John Abbott was born in St. Andrews, Lower Canada on March 12, 1821 to an Anglican missionary and his wife. Throughout his early life, Abbott would visit various rural Anglican missions in Lower Canada with his father. A lover of books, Abbott would educate himself through the well-stocked library of his father.

At the age of 17, Abbott began to work for A. Laurie and Company, a wholesale dry goods firm in Montreal. He started at the bottom, selling cloth and packing apples but had to leave the company when he fell ill a few months later. After recovering, he joined another wholesale firm and it was there he began to learn bookkeeping and accounting.

When McGill College opened in 1843, Joseph Abbott would be appointed to the office that controlled the finances of the new post-secondary institute. He then recruited John to be one of the first students, and thanks to the connection of his father, John Abbott received an excellent education.

He would marry Mary Martha Bethune, who was a relative of Dr. Norman Bethune, an incredible person who has reached mythical status in China and a person who should have his own episode and will. Together, the couple would have four sons and four daughters, one of whom, William, would marry the daughter of John Hamilton Gray, a premier of Prince Edward Island. The interesting family connections don’t just stop there though. Abbott’s descendants would include John Kimble Hamilton Abbott, a member of the Demon Squadron in the Royal Canadian Air Force during the Second World War, and most notably, Abbott is the great-grandfather of Christopher Plummer, and the cousin of Dr. Maude Abbott, one of Canada’s earliest female medical graduates.

After graduating with a Bachelor of Civil Law from McGill University in 1847 and two years later he got involved in politics by signing the Montreal Annexation Manifesto. This manifesto called for Canada to join the United States and was prompted because of an economic recession and the removal of tariffs preferential to colonial products by England.  The manifesto was mostly being used as a way of extracting concessions from Britain, rather than as any serious threat of merging with the United States.

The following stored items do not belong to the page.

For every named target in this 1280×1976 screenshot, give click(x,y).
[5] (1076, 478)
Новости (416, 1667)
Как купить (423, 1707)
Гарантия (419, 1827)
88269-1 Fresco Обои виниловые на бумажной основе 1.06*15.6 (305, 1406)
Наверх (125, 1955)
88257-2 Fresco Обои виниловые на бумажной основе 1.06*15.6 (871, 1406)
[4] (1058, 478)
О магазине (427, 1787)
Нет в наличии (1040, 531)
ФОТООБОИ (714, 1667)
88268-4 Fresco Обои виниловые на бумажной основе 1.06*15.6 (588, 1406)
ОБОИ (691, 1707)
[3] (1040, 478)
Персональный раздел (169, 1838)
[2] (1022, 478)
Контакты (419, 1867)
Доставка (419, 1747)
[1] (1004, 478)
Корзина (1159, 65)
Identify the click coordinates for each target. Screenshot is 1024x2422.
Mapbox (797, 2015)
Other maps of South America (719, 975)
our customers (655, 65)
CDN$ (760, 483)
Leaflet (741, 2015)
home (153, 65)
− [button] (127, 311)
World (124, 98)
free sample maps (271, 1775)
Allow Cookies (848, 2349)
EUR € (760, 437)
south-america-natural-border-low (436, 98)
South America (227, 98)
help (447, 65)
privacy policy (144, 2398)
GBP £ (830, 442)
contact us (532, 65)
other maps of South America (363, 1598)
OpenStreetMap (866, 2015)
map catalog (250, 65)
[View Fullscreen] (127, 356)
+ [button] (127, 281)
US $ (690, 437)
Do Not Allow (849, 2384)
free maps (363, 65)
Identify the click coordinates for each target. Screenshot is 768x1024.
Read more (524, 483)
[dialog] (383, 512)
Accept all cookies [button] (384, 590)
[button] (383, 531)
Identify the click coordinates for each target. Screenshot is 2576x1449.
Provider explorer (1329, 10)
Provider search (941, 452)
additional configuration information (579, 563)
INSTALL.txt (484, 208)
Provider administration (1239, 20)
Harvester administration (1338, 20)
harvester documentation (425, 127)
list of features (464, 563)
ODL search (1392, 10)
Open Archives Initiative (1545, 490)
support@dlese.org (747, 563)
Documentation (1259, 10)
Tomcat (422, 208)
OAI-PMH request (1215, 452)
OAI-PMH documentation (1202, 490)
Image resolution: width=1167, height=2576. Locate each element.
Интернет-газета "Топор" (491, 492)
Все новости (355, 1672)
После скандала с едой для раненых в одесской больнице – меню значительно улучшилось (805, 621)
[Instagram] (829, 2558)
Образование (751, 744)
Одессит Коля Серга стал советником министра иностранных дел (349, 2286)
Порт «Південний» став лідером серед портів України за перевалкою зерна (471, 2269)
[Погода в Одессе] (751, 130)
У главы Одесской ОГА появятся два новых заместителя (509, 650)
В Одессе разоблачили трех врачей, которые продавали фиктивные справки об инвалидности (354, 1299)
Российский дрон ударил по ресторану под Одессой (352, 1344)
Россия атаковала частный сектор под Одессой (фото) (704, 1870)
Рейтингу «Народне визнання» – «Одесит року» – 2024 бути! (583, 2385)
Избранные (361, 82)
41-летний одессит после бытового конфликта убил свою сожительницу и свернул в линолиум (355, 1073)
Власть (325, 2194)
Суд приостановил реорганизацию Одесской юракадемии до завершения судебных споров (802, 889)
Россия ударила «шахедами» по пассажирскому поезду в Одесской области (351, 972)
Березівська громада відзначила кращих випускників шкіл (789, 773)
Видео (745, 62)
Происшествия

He would state years later that he regretted the manifesto and attributed it to his youth. Years later he would say, quote:

“No more serious idea of seeking annexation with the United States than a petulant child who strikes his nurse has of deliberately murdering her.”

Nonetheless, his opponents would never let him forget that he had signed the agreement, well into his later life in the House of Commons.

Possibly in an effort to atone for signing the manifesto, Abbott would raise 300 militia recruits himself in response to the Trent Affair of 1861, and maintained the entire regiment at his own expense. The Trent Affair was an incident during the American Civil War when two Confederate diplomats were captured by the U.S. Navy from a British Royal Mail Steamer. The British government protested this heavily, and the United States eventually released the diplomats.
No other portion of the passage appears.